Defense Secretary Richard Cheney, after briefings from coalition commanders, refused Sunday to discuss the timing of a ground campaign against Iraq, but said he came away impressed with the size of Saddam Hussein's forces. Mr. Cheney and Gen. Colin Powell, chairman of the Joint Chiefs of Staff, left Saudi Arabia later Sunday for Washington, where they were to brief President Bush Monday.

``We believe the campaign has gone extremely well to date,'' Cheney told a news conference in the Saudi capital. But Cheney said he also was ``struck by the enormous size of the Iraqi military establishment, the size of the Army, the enormous number of tanks, the hardened aircraft shelters, the redundant communications systems.

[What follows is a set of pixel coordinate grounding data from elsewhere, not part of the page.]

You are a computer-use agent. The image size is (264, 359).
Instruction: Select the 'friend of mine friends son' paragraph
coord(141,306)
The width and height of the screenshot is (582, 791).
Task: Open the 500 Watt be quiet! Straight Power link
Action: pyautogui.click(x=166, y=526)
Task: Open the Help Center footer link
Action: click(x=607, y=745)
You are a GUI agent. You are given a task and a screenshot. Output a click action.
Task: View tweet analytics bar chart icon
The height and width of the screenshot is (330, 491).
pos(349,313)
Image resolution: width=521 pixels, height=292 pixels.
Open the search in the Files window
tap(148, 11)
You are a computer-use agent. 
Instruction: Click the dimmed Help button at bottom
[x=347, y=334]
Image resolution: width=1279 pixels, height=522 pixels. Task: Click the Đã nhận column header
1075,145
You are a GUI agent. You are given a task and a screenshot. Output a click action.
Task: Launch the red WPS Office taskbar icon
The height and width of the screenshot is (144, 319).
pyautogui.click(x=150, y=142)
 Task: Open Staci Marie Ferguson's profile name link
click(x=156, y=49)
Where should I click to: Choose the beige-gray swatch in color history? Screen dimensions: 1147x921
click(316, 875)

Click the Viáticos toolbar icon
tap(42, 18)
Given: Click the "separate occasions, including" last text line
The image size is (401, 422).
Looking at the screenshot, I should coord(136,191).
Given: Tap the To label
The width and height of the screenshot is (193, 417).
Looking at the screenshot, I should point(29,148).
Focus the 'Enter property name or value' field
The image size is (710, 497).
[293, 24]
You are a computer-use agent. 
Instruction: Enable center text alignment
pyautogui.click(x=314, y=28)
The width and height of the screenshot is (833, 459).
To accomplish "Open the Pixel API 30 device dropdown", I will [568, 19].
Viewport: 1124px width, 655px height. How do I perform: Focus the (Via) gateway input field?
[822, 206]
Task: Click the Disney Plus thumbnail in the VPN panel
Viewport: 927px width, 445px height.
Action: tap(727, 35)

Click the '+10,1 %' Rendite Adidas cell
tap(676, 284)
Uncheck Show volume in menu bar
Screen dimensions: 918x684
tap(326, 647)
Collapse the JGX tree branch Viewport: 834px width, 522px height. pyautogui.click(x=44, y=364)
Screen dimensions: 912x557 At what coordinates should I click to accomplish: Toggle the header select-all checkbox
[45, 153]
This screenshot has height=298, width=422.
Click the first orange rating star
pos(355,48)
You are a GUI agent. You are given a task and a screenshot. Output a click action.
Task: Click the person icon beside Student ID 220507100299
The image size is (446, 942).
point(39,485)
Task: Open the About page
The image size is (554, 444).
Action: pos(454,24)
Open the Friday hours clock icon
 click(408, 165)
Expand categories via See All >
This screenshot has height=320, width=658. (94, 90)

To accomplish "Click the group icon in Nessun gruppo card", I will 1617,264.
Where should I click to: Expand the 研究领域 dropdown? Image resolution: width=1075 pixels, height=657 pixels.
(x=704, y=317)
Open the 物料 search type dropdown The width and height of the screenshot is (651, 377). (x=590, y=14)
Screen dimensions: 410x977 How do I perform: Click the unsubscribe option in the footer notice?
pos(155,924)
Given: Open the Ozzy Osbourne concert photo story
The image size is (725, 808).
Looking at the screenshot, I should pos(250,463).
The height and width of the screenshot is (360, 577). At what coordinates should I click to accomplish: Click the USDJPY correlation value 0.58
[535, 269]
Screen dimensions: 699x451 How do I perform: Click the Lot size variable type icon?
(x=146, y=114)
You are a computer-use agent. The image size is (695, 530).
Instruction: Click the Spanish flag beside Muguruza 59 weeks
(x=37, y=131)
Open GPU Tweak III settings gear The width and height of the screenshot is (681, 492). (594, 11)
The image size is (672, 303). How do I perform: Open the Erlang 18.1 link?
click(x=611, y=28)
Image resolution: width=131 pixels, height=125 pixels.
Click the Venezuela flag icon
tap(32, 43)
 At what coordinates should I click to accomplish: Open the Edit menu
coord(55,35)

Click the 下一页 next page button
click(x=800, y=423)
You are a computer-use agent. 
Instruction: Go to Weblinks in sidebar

``This clearly was was a military force designed for major combat,'' he said.

Cheney said his discussions with Gen. H. Norman Schwarzkopf, commander of the US forces in the Gulf, and other leaders showed, ``We have made major inroads in destroying that capability.''

But Cheney, in a note of caution that could signal his advice for the president, said, ``The possibility still exists that he [Saddam] may find some way to try to surprise us.''

``He retains a very significant part of what was the world's fourth-largest Army. I don't think it's the fourth-largest Army anymore; I think it's smaller than that,'' he said. ``[But] nobody in a senior position wants to underestimate the size of the capability of the force that is left.''

Cheney, declining to discuss the message he and Powell would give Bush, also faulted the notion that the allies could carry on the air war indefinitely.

``I think there is a limit to how long we can do that usefully. There is a point of diminishing returns,'' he said.